The National Investigation Agency on Saturday said it has registered a case to probe arrested Jammu and Kashmir Deputy Superintendent of Police Davinder Singh and three Hizbul Mujahideen militants, PTI reported. The announcement came after reports that the Home Ministry had asked the agency to initiate the process of investigating the case.
A spokesperson of the central agency confirmed the registration of the case.
Last week, Singh was caught with Hizbul Mujahideen militants in a car in Kulgam district. He was posted as the deputy superintendent of police at the Srinagar airport. He had allegedly escorted the militants from Shopian in South Kashmir to his home and allowed them to stay overnight.
The militants were identified as top Hizbul Mujahideen commander Naveed Babu, and his accomplices Irfan and Rafi. The four reportedly set out for Jammu on January 11 morning, and planned to go to New Delhi from there. Singh was seen along with the foreign delegation that visited Jammu and Kashmir.
Earlier this week, a team of NIA officials, including an official at the rank of inspector general, had reportedly reached the Union Territory to gather information from police in Jammu and Srinagar.

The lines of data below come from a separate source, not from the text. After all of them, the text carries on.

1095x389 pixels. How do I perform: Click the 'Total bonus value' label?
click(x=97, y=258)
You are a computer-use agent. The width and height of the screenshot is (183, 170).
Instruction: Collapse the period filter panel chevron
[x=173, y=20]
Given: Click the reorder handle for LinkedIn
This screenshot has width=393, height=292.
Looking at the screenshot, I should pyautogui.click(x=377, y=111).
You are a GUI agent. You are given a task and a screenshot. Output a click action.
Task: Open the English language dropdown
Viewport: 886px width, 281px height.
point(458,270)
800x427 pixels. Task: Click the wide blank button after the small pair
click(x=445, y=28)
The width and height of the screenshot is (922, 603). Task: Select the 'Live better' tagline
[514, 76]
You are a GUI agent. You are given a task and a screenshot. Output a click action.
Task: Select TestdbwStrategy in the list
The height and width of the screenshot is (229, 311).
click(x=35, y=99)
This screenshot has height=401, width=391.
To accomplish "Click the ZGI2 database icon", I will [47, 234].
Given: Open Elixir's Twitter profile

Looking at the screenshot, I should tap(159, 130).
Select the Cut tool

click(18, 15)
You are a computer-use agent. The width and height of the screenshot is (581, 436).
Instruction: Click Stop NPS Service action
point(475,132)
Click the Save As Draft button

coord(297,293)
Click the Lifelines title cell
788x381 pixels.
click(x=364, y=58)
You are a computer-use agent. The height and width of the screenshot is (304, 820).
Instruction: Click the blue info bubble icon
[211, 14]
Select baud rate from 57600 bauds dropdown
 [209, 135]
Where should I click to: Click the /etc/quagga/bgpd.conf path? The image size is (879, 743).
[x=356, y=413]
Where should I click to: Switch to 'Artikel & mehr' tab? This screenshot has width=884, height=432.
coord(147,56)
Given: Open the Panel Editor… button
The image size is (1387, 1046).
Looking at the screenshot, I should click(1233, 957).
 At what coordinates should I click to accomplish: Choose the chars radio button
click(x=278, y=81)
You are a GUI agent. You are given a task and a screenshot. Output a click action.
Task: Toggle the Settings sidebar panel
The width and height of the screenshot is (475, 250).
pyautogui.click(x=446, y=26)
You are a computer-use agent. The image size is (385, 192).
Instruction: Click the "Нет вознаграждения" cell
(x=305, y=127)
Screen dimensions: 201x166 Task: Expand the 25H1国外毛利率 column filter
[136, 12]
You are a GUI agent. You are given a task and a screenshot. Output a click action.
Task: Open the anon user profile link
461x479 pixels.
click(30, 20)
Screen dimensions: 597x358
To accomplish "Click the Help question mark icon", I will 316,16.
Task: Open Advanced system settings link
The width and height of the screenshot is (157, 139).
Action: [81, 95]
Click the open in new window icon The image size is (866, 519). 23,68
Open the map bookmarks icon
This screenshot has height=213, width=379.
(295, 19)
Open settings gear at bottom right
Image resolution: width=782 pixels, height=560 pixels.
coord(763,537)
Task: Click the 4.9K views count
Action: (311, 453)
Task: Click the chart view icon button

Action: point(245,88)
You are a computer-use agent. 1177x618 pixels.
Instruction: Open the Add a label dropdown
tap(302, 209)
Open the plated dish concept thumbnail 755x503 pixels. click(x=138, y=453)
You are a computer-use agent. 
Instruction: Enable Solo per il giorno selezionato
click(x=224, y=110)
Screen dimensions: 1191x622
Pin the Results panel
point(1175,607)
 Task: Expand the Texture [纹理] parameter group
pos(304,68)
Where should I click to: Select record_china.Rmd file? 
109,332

A case has been registered under Sections 18 (punishment for conspiracy), 19 (punishment for harbouring), 20 (punishment for being member of terrorist gang or organisation), 38 (offence relating to membership of a terrorist organisation, and 39 (offence relating to support given to a terrorist organisation) of the The Unlawful Activities (Prevention) Amendment Act, reported India Today, citing sources. Singh may be brought to Delhi for interrogation.
On Wednesday, Jammu and Kashmir Director General of Police Dilbag Singh had recommended an NIA investigation in the case “as things of wider magnitude may come out”. “We do not believe in sheltering anyone…we show no leniency towards anybody involved in such crimes, irrespective of one’s rank or the organisation,” he had said, according to The Indian Express.
Singh and the arrested militants have reportedly confessed that they were hiding at the police officer’s residence in Srinagar’s Indira Nagar, a locality in Badamibagh Cantonment area where many top Army, police, and civil administration officials reside, the newspaper reported, citing police sources.
The Jammu and Kashmir administration on Wednesday “forfeited” the Sher-e-Kashmir Police Medal for Gallantry awarded to Singh. The administration’s order said that his acts amounted to disloyalty and brought the police force into disrepute.
Singh’s office at Srinagar airport, where he was posted in the anti-hijacking squad, has been sealed. Two AK-47 rifles from the car, and a rifle and two pistols were recovered from his home. In 2013, Afzal Guru, the prime accused in the 2001 Parliament attack case, had claimed that Singh had asked him to accompany one of the attackers to Delhi and arrange his stay there.